Rick Barraza
Silverlight UX Development
Tuesday March 24, 2009
Sketching in C#: Legos versus Clay
The reason Flash 5 was so disruptive when it first appeared a decade ago is that for the very first time, a popular piece of software presented us with a lump of clay and said, "Here, be creative and smart at the same time." Now being expressive in clay is easy. You can produce a high level of detail and have many creative options available to you in terms of how and what you want to produce. However, if your model starts getting too large or robust, your model can start falling over if you don't have a strong infrastructure in place. Microsoft, on the other hand, comes from a heritage of "Battleship Gray" development; very large, stable and enterprise strength with reusable components all the way down.
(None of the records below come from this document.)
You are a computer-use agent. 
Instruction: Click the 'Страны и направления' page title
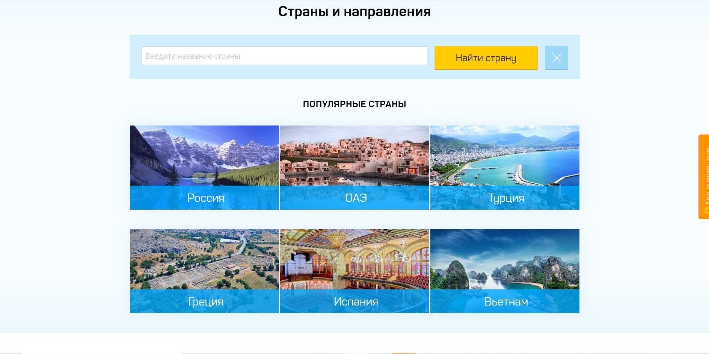(x=354, y=12)
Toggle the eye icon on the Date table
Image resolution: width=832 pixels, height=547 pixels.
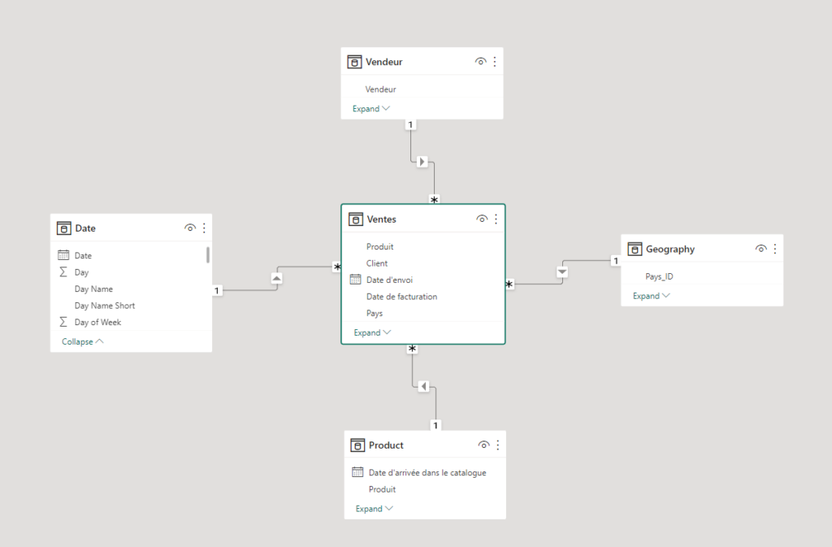(190, 228)
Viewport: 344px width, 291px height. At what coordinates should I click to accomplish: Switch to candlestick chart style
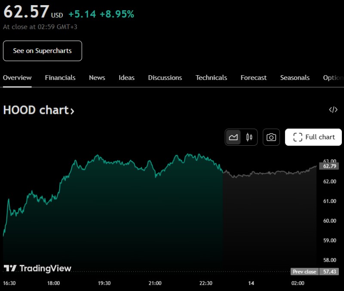point(249,137)
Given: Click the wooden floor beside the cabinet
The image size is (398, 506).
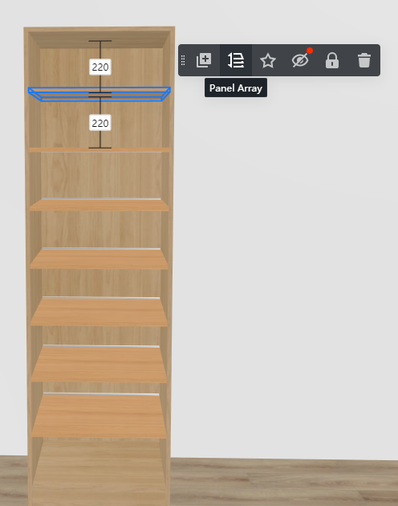Looking at the screenshot, I should coord(284,483).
Think of this as Legos. The Microsoft development community collectively asks for new functionality, Microsoft then asks what use case they are trying to solve, and they then go out and build a component to fill that need. Very much like a Lego factory. And as with Legos, the creativity is usually manifest on how you put the pieces together and maybe some aesthetic enhancements on the surface. However, being creative with Legos and being creative with clay are two very different things.
I have met and admired the work of artists in both mediums and I enjoy playing with the different modalities as well. However, there is a messy quality to clay. An ability to have happy accidents, what I like to call reckless creativity, which is harder to duplicate when working in a Lego world. So one of the first things I did when coming into the Microsoft UX world was to figure out how to have fun with Silverlight. How to code in such a way that I'm not thinking of Design Patterns or OOP or reusability, but how to capture that same fast, sketch like quality I used to enjoy when coding dynamic Flash interactions.
So last Tuesday, on the Pre-Mix conferences, a portion of my talk was about "sketching in C#". It was a pleasant surprise that most of the MIX09 conference also shared this theme of sketching, though focusing on other areas of our discipline. However, the principle was the same: fast, fun sketches that focus on ideas and exploration first, without worrying too much at this first stage on reusability and air tight architecture.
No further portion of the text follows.